I have lost count of the people who’ve told me I should write a book about my experiences on the road. I spent a total of 11 years on the road with Acappella. By my best reckoning, I performed somewhere north of 1400 concerts. That’s a lot of stories to tell.
Too bad I can’t remember most of it. And NO, that doesn’t mean I was doing things I shouldn’t have been doing that blotted out my memory. It means I’m getting old too fast. The book may never happen, but I can at least share some memories here in my blog.
Therefore, I will endeavor to share some of these memories, little by little, over the next few months. I’m sure I will get some details wrong, but that’s what the comment section is for. Those of you who know the details better, please correct me.
The first memory that comes to mind probably happened in 1990 or so. It was before I married my lovely wife, Sherri. In the late 80’s and early 90’s, we spent a good deal of time in Texas. Interstate 30 runs through DFW and on to the east through the town of Sulphur Springs.
I-30 was our friend, with the exception of a small patch of road just about 10 miles east of Sulphur Springs. For some reason, there was a series of bumps and holes in the east-bound lanes. As the big rigs rolled through, each would bounce and scrape, pushing the asphalt back a little more. It had gotten to the point that there were at least three areas with mounds and gullies numbering 4-6 in a row. It made for a pretty bouncy section of road. Some were so bad you could see the scrapes in the asphalt from the trucks bottoming out as they came down the next gully. It was terrible.
We were still in Big Red back then. She was an American Eagle that we had converted into a tour bus. I’ve got lots of stories about her. Anyway, we knew this section of road pretty well, having traversed it many times. This particular trip must have been somewhat boring and distracting for our driver. Instead of slowing down to our usual 30 mph through this section, we hit it going a full 65 (which was about as fast as that bus could go).
Big Air Projection
It was around 9:00 AM or so and I was mostly asleep in my bunk, about halfway back into the bus. I vaguely remember feeling the impact as we took the moguls at full speed. I remember the scraping sound continuing for much longer than it should have. The lack of continuing momentum is what woke me up.

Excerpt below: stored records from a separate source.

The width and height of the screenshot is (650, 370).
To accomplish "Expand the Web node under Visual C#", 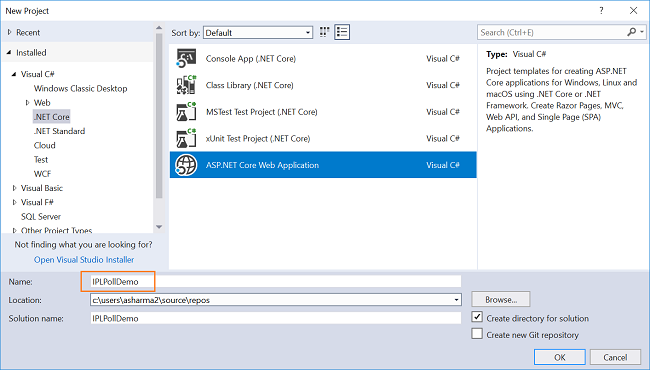I will 27,102.
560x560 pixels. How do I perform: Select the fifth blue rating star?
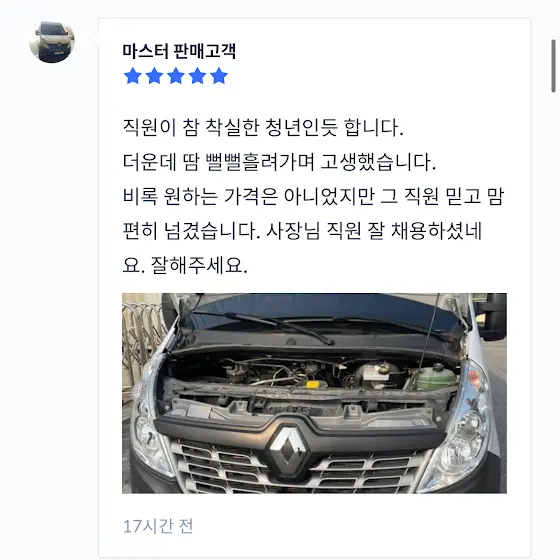coord(219,76)
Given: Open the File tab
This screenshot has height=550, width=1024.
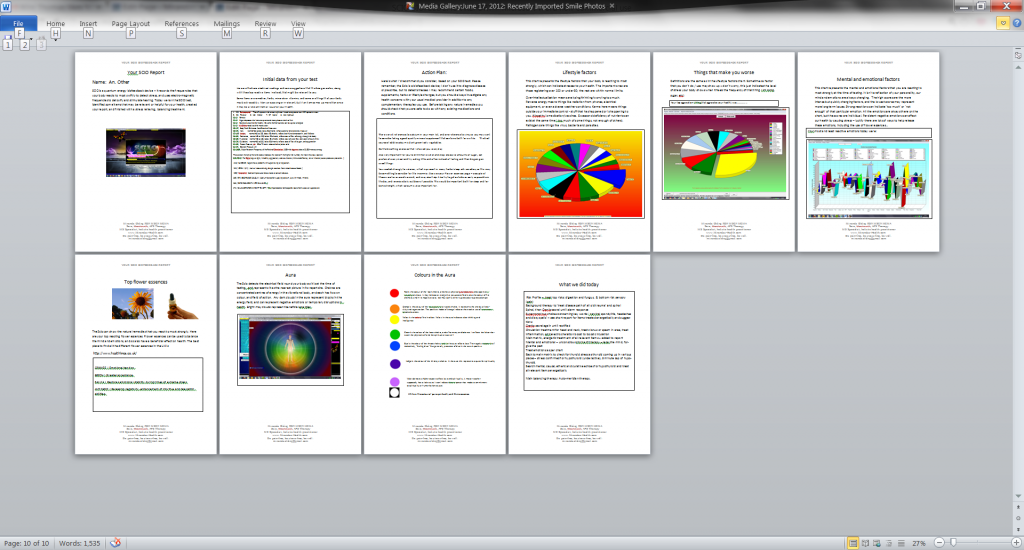Looking at the screenshot, I should pyautogui.click(x=18, y=22).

I was the Road Manager. It was my duty to make sure things ran smoothly. It came as no surprise when the next words I hear from the front of the bus were, “Mo, get up!” I replied, “No!” The response to this was, “Mo get up! The bus is on the ground!”

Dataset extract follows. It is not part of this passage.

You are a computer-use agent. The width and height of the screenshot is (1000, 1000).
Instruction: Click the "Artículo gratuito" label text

What? What does that mean?
I rolled out of the bunk, which is what I had to do since I had the bottom bunk. Walking to the front room, I can see that we were pulled over (for the most part) into the shoulder of I-30. Cars and trucks are passing us and everyone was sort of looking at me.

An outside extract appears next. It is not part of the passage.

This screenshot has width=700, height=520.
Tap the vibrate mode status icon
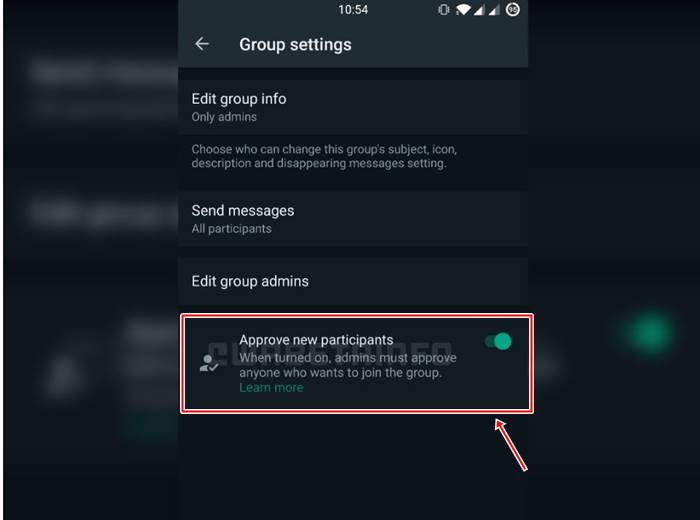(443, 9)
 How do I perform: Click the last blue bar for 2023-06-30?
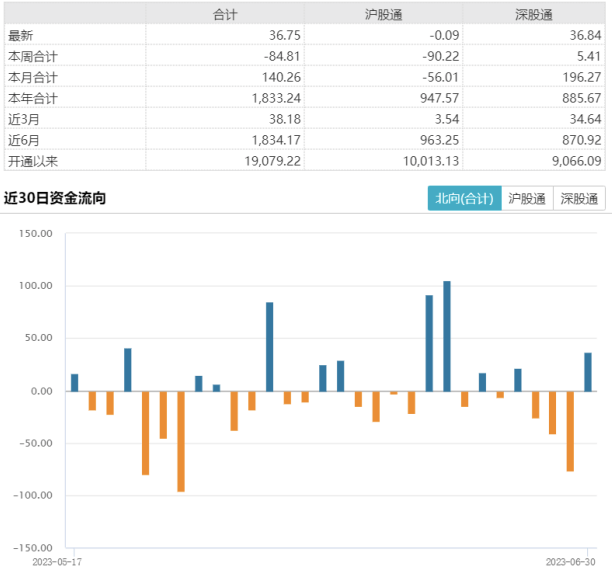point(588,372)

I walked to the front door and opened it to inspect the damage. Instead of stepping down from the bottom step onto the ground, a distance of about 18-20 inches for most busses, our bottom step was ON THE GROUND.
As we were running down I-30, we had entered the mounds of death and bottomed out with more force on each mogul. The third one took us out. Both torsion rods blew and our bus literally bottomed out on the asphalt. It was like a plane with no landing gear. We slid for about 100 feet as we “braked” to a halt. Our wonderful driver (Russell Lamb? Gary Miner? I can’t remember) was able to steer us into the shoulder as we threw sparks all over the place.
Needless to say we weren’t going anywhere. And we didn’t. For 3 days.
All’s well that ends well, I suppose. We made some wonderful friends at the Shannon Oaks Church of Christ. They took us into their homes the entire time while the front end of our bus was rebuilt.
Then there was the time that we woke up and the bus was hydroplaning sideways down the Interstate. But that’s another story. Right Pam?